5. Perform Penetration Tests
Perform annual penetration tests to simulate an attacker attempting to gain access to your systems. Penetration tests can identify exposures and vulnerabilities in your network that need to be addressed. We recommend running both external and internal penetration tests annually. The external tests will identify ways in which attackers can access your systems from the outside by exploiting vulnerabilities in your network. Internal tests will identify vulnerabilities attackers can exploit once they gain access to your internal network.
6. Review Firewall Rules
Review firewall rules annually or after significant network changes to ensure configurations and rule sets are optimized to address emerging threats, organizational changes, and current business and security needs.

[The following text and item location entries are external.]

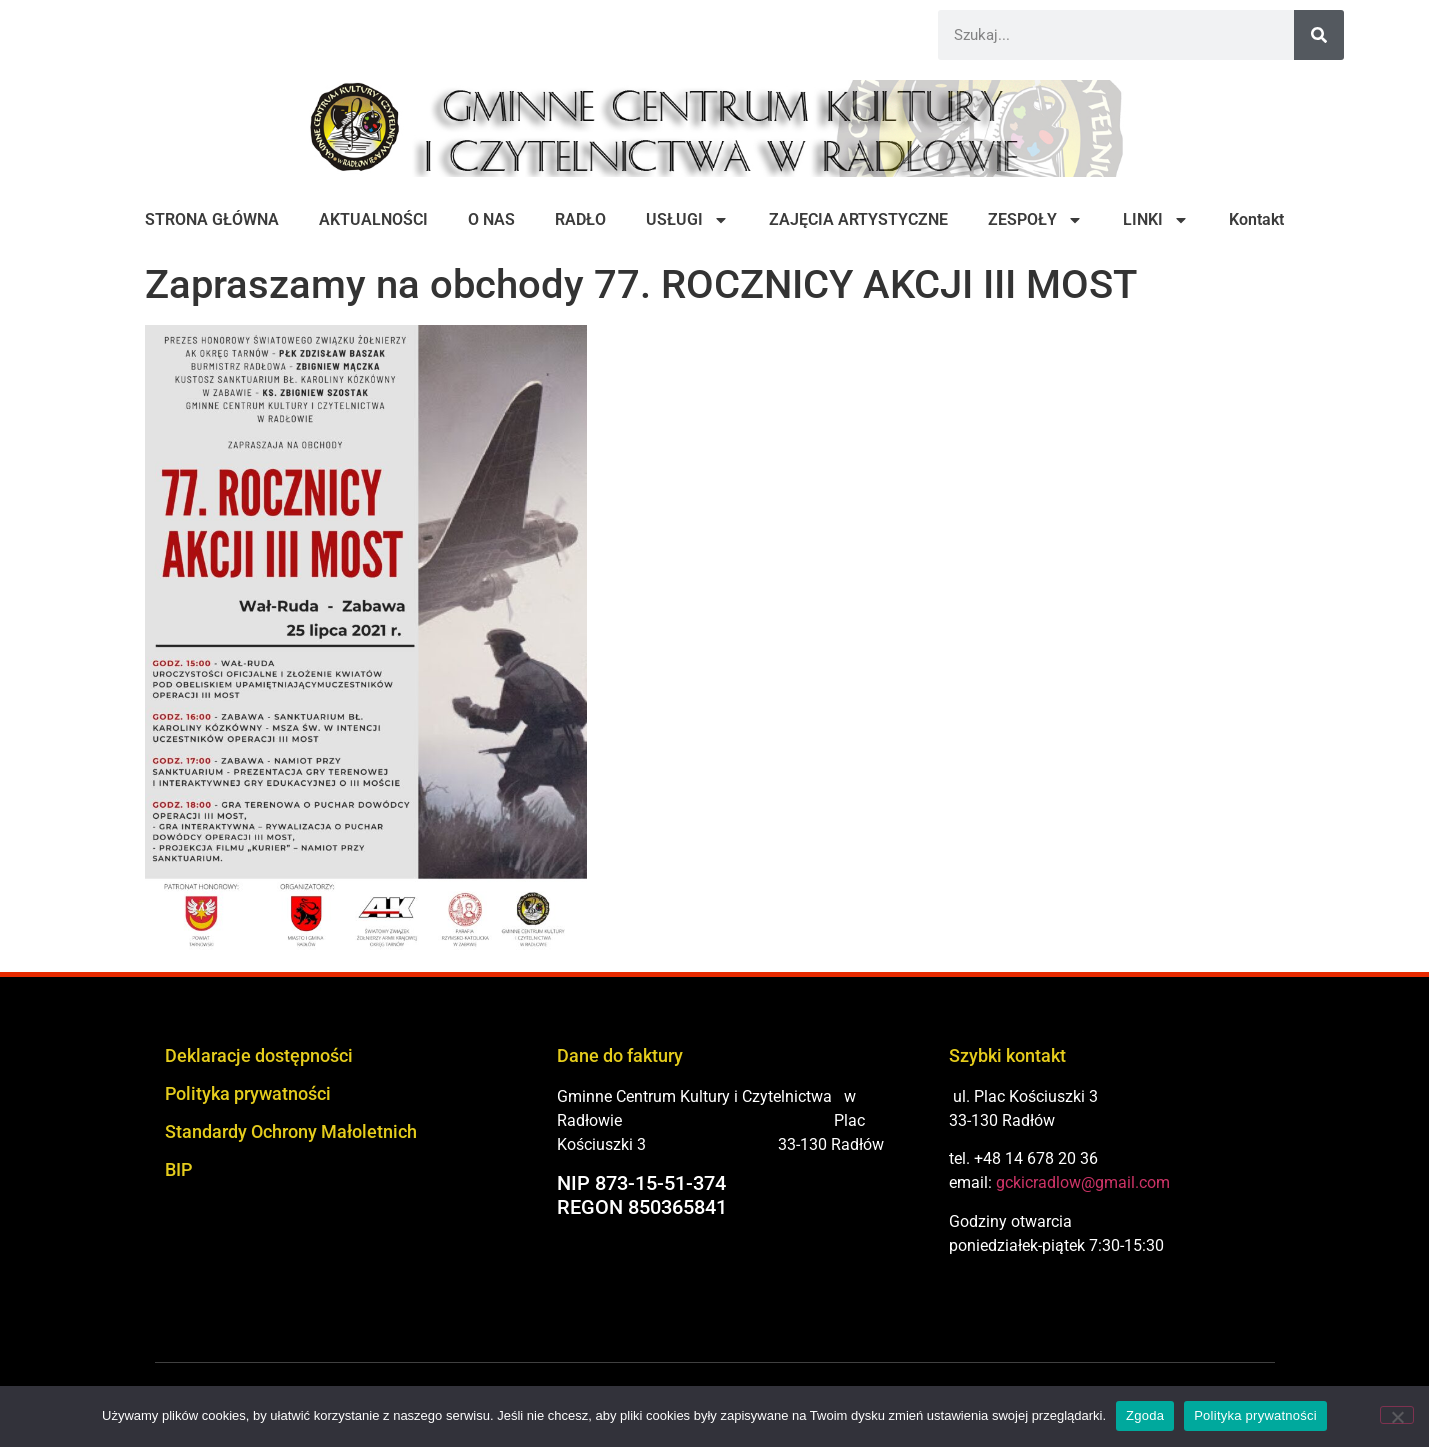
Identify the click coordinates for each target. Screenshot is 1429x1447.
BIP (178, 1169)
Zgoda (1145, 1415)
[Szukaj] (1319, 35)
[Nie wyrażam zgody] (1397, 1415)
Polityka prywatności (248, 1093)
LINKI (1156, 220)
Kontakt (1256, 219)
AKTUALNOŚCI (373, 219)
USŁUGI (687, 220)
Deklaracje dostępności (259, 1055)
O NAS (491, 219)
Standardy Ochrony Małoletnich (291, 1131)
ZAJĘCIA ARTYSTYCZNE (858, 219)
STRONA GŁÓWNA (212, 219)
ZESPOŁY (1035, 220)
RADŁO (580, 219)
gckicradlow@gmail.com (1083, 1182)
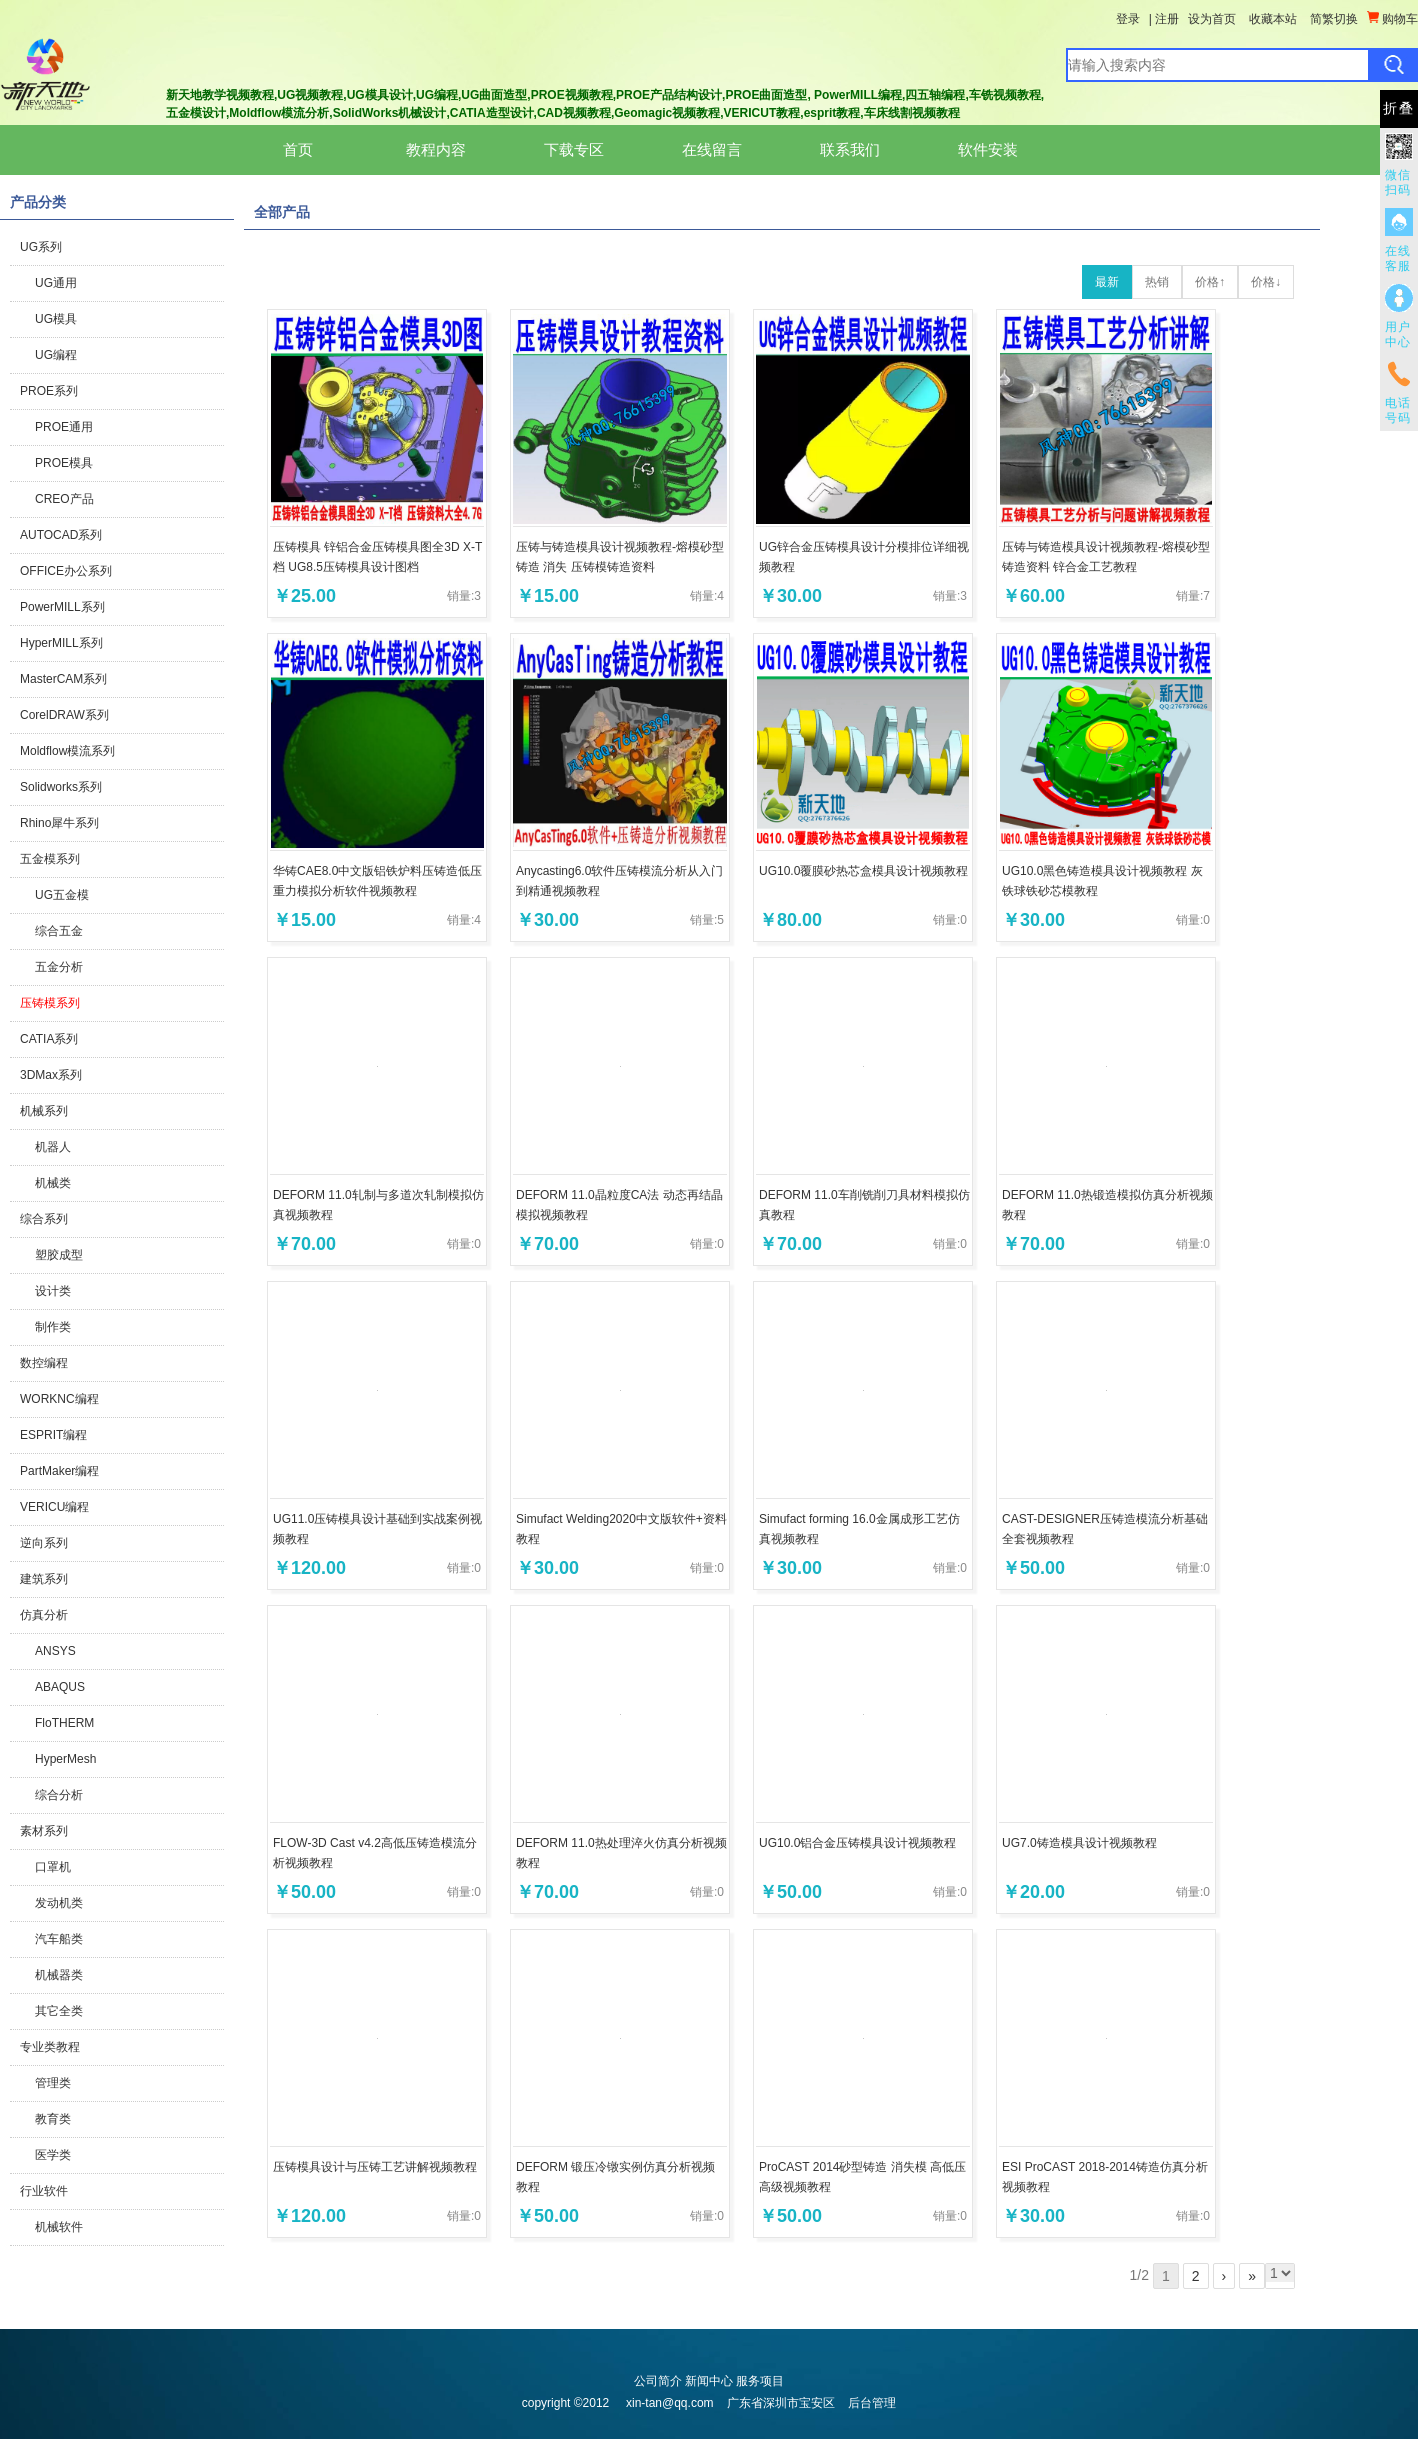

7. Consolidate Logging and Monitoring
Consolidate all monitoring and logging in a central location and implement analytical tools to identify and alert on potential security breach events. Implement security event information monitoring using staff with the skills and abilities needed to quickly decipher security events and respond appropriately.
8. Deploy Jump Boxes
Deploy MFA-enabled system administrator jump boxes, which are only used for domain admin or administrator functions. This will significantly restrict an attacker’s ability to escalate privileges within the environment.
9. Change Passwords and Encryption Keys
Implement policies and systems to ensure passwords and encryption keys are changed frequently to reduce the window of time in which compromised passwords, or encryption keys, can be used by attackers to access your systems.
10. Back Up Frequently
Make sure to back up production systems frequently to ensure you can restore your environment in the event that a ransomware attack encrypts your data and applications, rendering them unusable. Keep in mind that making a ransomware payment does not guarantee that attackers will decrypt your data and applications, so restoring from backup may be your only avenue of recovery.